Hong Kong lifts listing bar for the first time in nearly three decades to deter dud applicants from the status of a stock exchange seat
- Companies seeking to list on the main board of HKEX must have earned at least HK$80 million in combined profits in the three years before listing, a 60 per cent increase from the current requirement
- HKEX backed down from its original plan of raising the qualifying threshold in two options of at least HK$125 million or HK$150 million
Hong Kong’s stock exchange operator will from January lift its listing qualifications for the first time in nearly three decades, but will stop short of doubling the requirements after resistance from the city’s brokers and bankers.
“The exchange is mindful that the proposed increase in the profit requirement will affect companies at an early development stage, or SMEs, which intend to list on the main board,” HKEX said, adding that 95 respondents had registered their opposition to the proposal. “The exchange nevertheless has a role to play in maintaining the quality of the main board by setting appropriate initial listing criteria to attract companies of the desired profile and to protect the interest of the investing public.”
HKEX, which operates as a publicly traded company with its shares traded on the exchange, had wanted to increase the financial qualifications to deter smaller applicants and so-called shell companies from seeking listings.
“We are committed to upholding and enhancing market quality, as well as to promote investor protection,” said Bonnie Chan, HKEX’s head of listing. “Robust gatekeeping, together with targeted post-listing regulation, are crucial in achieving this, providing more clarity and transparency to the market on our regulatory and enforcement responsibilities. We believe the revised rules will benefit the Hong Kong capital markets as a whole, further strengthening the city’s role as Asia’s premier international financial centre.”
The initial plan, which sought to increase the qualifying threshold in two options of at least HK$125 million or HK$150 million, would mean that 60 per cent of companies that listed on the main board between 2016 and 2019 would not make the cut. The new threshold of HK$80 million will reduce the ineligible ratio to 30 per cent.
Over a two-month public consultation period that ended in early February, the bourse operator received overwhelming opposition from stockbrokers, accountants, investment bankers and legislators to its plan. They opposed the higher threshold over the concern that an onerous listing process would starve many local companies of the chance to IPO.
“The new threshold is more acceptable than the original proposals, but it is still a bar too high for some companies, particularly when the profitability of many local firms has been hurt by the Covid-19 pandemic,” said Tom Chan Pak-lam, chairman of industry body Hong Kong Institute of Securities Dealers.
Shares of the Hong Kong exchange operator rose by 0.8 per cent to HK$457.6 before the announcement of the rule change on Thursday.
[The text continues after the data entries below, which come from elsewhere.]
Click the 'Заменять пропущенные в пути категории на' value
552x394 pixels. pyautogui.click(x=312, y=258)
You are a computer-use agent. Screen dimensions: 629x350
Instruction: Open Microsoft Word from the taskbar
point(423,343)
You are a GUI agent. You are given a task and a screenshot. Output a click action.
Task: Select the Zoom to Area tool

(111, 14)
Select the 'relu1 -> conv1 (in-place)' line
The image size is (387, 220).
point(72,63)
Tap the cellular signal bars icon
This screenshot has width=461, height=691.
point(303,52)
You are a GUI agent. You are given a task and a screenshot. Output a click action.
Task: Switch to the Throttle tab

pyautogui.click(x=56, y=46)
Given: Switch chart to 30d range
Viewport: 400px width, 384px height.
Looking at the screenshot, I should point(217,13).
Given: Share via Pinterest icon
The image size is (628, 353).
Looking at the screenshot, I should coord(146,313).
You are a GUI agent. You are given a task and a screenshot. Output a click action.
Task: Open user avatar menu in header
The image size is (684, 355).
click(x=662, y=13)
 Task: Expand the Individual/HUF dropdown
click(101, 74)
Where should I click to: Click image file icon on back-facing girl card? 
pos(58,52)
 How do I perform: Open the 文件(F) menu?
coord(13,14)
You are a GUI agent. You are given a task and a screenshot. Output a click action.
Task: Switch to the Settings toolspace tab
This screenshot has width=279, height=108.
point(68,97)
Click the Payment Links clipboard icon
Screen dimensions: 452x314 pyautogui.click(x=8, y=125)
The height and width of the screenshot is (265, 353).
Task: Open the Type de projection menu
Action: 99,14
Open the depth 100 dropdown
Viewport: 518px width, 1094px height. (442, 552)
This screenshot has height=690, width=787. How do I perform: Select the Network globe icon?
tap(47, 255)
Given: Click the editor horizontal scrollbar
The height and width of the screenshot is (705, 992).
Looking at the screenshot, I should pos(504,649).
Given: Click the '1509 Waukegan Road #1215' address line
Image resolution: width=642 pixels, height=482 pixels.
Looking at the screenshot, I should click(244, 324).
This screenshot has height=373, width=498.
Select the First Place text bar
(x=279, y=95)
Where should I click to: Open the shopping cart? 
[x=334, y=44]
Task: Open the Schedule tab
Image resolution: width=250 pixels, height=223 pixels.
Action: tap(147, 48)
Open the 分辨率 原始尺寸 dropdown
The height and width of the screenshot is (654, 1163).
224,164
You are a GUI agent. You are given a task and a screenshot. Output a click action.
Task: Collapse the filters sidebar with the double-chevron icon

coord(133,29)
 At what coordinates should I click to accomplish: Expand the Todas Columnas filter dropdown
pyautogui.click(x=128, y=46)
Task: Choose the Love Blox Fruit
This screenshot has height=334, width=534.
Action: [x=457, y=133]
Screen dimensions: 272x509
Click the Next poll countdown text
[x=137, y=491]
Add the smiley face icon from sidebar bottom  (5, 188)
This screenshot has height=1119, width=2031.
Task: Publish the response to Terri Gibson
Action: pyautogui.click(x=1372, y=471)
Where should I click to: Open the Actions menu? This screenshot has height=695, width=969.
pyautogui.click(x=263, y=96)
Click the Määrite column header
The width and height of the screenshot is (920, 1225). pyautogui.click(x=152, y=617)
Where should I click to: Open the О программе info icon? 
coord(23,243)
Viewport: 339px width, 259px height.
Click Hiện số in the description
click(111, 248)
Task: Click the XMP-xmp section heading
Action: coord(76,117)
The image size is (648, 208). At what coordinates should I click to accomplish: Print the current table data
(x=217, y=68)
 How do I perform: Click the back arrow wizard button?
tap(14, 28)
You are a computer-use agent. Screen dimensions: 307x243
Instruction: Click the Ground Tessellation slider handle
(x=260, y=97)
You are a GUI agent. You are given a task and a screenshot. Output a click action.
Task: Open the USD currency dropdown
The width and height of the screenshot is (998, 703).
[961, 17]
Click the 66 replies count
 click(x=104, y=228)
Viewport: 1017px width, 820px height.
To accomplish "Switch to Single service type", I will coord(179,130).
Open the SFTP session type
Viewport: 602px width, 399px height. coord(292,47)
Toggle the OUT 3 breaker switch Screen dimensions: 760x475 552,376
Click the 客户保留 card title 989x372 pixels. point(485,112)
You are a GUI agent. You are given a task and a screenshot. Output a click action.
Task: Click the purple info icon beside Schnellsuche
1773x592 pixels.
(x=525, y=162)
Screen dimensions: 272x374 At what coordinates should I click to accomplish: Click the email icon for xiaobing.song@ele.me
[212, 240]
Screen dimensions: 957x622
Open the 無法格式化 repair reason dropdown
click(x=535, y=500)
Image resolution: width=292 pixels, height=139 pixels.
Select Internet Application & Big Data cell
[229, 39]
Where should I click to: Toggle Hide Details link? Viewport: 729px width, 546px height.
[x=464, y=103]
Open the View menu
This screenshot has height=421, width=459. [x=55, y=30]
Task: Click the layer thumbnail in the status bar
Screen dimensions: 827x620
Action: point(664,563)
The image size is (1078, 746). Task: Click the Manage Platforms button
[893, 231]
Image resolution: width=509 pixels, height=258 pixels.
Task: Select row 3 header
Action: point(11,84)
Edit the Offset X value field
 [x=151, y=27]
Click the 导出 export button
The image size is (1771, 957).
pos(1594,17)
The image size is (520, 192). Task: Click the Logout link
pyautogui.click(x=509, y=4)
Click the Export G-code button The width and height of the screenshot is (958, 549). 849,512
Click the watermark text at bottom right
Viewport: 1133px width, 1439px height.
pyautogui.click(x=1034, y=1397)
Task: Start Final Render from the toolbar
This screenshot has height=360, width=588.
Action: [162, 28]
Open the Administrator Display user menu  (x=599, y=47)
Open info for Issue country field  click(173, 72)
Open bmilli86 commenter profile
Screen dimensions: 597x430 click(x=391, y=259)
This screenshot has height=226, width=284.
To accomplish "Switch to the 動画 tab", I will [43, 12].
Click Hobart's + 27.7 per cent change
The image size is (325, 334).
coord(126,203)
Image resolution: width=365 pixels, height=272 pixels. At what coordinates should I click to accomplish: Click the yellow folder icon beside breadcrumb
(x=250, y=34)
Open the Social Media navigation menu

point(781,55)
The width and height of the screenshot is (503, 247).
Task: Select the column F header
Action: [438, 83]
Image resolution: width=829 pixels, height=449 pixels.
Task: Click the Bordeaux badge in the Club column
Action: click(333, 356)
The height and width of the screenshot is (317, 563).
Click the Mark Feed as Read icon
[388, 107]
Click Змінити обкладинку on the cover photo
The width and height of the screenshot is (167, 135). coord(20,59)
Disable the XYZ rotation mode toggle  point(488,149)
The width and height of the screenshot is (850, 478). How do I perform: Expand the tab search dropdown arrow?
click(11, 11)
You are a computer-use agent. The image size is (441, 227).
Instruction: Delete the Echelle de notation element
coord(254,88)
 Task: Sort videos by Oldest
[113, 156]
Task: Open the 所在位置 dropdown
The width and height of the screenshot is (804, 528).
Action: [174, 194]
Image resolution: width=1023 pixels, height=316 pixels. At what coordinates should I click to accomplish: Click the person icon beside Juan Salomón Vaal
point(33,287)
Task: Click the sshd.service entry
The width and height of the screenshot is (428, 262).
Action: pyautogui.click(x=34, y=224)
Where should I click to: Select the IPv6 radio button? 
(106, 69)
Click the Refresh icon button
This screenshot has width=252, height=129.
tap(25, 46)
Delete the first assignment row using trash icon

Meanwhile, HKEX and the Securities and Futures Commission said in a joint statement issued on Thursday that they might reject listing applications if they found red flags, such as those suggesting companies were “artificially satisfying the initial listing requirements”.
“Listing applicants and firms involved in the IPO process have important roles to play in upholding the quality and integrity of the stock market in Hong Kong,” said Ashley Alder, the chief executive of the SFC.
“In the run-up to the effective date of the new profit thresholds, we will place particular focus on new listing applications, which rely on aggressive profit forecasts to justify their expected valuations,” Alder said.